◆ THINGS TO DO
(a) From the article on China's interest rate rise, extract the passage that begins at the words "The country's first" and stops after the words "Asia, especially Japan.", copying it word for word.
(b) Condense the paragraph of the China interest rate article that opens with "SHANGHAI - In a surprise move" into a short bulleted list that keeps its main facts.

◆ TEXT EXTRACT

------------------------------------

At last, China raises interest rates to
cool economy By Jamil
Anderlini
SHANGHAI - In a surprise move, China’s
central bank has announced it was raising the benchmark
lending and deposit interest rates by 0.27 percentage
points each, effective immediately. The benchmark
one-year lending rate increased from 5.31% to 5.58% and
the one-year rate on bank deposits rose from 1.98% to
2.25%.
The country's first interest rates rise
in nine years, announced Thursday, contrasted sharply
with the well-signaled, steady rises that are happening
in more developed economies, and the move caused
financial markets around the world to sit up and take
notice. United States stocks and metal prices initially
fell on fears of slowing global economic growth (up to
two-thirds of which has been attributed to China in the
past year or so) and the US dollar rose as investors bet
that a slowdown in China would weaken commodity prices
and hurt the rest of Asia, especially Japan.
Even officials in the administration of US
President George W Bush administration, involved in the
hectic buildup to next week's presidential election,
seized on the news as proof that China was preparing to
alter the yuan's peg to the dollar, due, they claimed,
to pressure applied by Treasury Secretary John Snow.
Chinese officials and most analysts, however, said the
rate rise was intended simply to cool inflation and had
nothing to do with any plans to revalue China's
currency.

------------------------------------

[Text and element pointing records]

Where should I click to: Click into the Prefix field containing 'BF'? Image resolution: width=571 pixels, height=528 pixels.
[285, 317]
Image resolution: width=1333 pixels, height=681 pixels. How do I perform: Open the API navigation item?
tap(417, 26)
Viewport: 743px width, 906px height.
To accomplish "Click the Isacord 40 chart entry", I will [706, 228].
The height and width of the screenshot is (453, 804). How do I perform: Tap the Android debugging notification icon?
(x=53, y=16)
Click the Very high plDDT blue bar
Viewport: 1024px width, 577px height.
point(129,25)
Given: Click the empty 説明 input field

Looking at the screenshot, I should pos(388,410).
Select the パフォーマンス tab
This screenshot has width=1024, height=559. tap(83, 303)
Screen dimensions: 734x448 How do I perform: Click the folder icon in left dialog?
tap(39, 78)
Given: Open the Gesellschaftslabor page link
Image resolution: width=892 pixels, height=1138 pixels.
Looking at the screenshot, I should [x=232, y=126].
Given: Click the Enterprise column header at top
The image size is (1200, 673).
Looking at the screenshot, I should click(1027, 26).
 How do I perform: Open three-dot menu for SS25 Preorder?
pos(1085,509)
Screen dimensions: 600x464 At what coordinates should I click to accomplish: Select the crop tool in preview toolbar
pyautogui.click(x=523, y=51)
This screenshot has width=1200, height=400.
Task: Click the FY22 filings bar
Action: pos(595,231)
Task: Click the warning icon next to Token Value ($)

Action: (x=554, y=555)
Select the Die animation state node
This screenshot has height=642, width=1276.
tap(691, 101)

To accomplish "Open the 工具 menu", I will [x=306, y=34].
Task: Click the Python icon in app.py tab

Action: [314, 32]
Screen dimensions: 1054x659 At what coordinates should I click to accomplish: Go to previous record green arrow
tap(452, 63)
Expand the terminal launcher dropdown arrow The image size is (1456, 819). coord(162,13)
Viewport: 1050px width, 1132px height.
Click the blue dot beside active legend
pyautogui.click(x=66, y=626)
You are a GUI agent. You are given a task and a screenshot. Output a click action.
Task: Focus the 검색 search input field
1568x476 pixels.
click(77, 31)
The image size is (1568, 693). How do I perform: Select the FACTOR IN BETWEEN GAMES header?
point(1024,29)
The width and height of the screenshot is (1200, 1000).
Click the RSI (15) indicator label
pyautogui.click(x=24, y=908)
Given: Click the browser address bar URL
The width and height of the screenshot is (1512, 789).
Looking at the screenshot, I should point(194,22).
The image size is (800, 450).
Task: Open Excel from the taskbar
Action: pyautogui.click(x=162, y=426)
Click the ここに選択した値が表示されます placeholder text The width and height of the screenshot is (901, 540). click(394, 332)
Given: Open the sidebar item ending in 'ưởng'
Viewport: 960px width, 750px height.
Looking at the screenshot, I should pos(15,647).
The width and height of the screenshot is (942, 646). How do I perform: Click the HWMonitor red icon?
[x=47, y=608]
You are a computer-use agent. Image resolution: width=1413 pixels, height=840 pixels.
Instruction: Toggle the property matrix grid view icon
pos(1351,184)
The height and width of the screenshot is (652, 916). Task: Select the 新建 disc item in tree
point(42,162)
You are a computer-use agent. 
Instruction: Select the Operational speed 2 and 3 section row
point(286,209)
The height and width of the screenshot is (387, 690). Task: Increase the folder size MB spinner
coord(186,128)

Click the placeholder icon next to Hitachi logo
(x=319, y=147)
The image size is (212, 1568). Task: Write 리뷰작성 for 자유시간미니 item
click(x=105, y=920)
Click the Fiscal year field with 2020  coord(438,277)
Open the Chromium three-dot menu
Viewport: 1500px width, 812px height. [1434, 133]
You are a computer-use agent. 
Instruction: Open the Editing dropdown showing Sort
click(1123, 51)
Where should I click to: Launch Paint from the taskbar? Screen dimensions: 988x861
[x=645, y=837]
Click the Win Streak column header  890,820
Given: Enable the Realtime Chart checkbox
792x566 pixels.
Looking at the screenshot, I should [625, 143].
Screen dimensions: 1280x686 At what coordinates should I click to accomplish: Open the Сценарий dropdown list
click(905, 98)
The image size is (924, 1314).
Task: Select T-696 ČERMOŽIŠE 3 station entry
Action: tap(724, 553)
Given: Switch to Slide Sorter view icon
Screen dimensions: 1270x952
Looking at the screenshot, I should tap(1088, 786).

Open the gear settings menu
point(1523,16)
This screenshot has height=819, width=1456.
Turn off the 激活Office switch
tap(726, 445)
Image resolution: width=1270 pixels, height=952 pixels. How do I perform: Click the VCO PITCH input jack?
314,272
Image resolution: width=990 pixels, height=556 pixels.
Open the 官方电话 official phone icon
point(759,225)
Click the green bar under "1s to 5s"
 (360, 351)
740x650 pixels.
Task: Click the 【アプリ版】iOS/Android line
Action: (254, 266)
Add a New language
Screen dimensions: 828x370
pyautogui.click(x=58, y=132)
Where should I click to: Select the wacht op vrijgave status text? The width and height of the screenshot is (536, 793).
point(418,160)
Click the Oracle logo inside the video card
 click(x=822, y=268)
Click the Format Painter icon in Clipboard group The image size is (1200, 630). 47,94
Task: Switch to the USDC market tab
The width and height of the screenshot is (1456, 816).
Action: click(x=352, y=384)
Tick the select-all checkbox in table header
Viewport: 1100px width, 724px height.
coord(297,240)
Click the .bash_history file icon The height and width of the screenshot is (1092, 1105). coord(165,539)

------------------------------------

◆ SOLUTIONS TO THE EXERCISE
(a)
The country's first interest rates rise
in nine years, announced Thursday, contrasted sharply
with the well-signaled, steady rises that are happening
in more developed economies, and the move caused
financial markets around the world to sit up and take
notice. United States stocks and metal prices initially
fell on fears of slowing global economic growth (up to
two-thirds of which has been attributed to China in the
past year or so) and the US dollar rose as investors bet
that a slowdown in China would weaken commodity prices
and hurt the rest of Asia, especially Japan.

(b)
- In a surprise move, China's central bank raised its benchmark lending and deposit interest rates by 0.27 percentage points each, effective immediately.
- The one-year lending rate went from 5.31% to 5.58%.
- The one-year deposit rate went from 1.98% to 2.25%.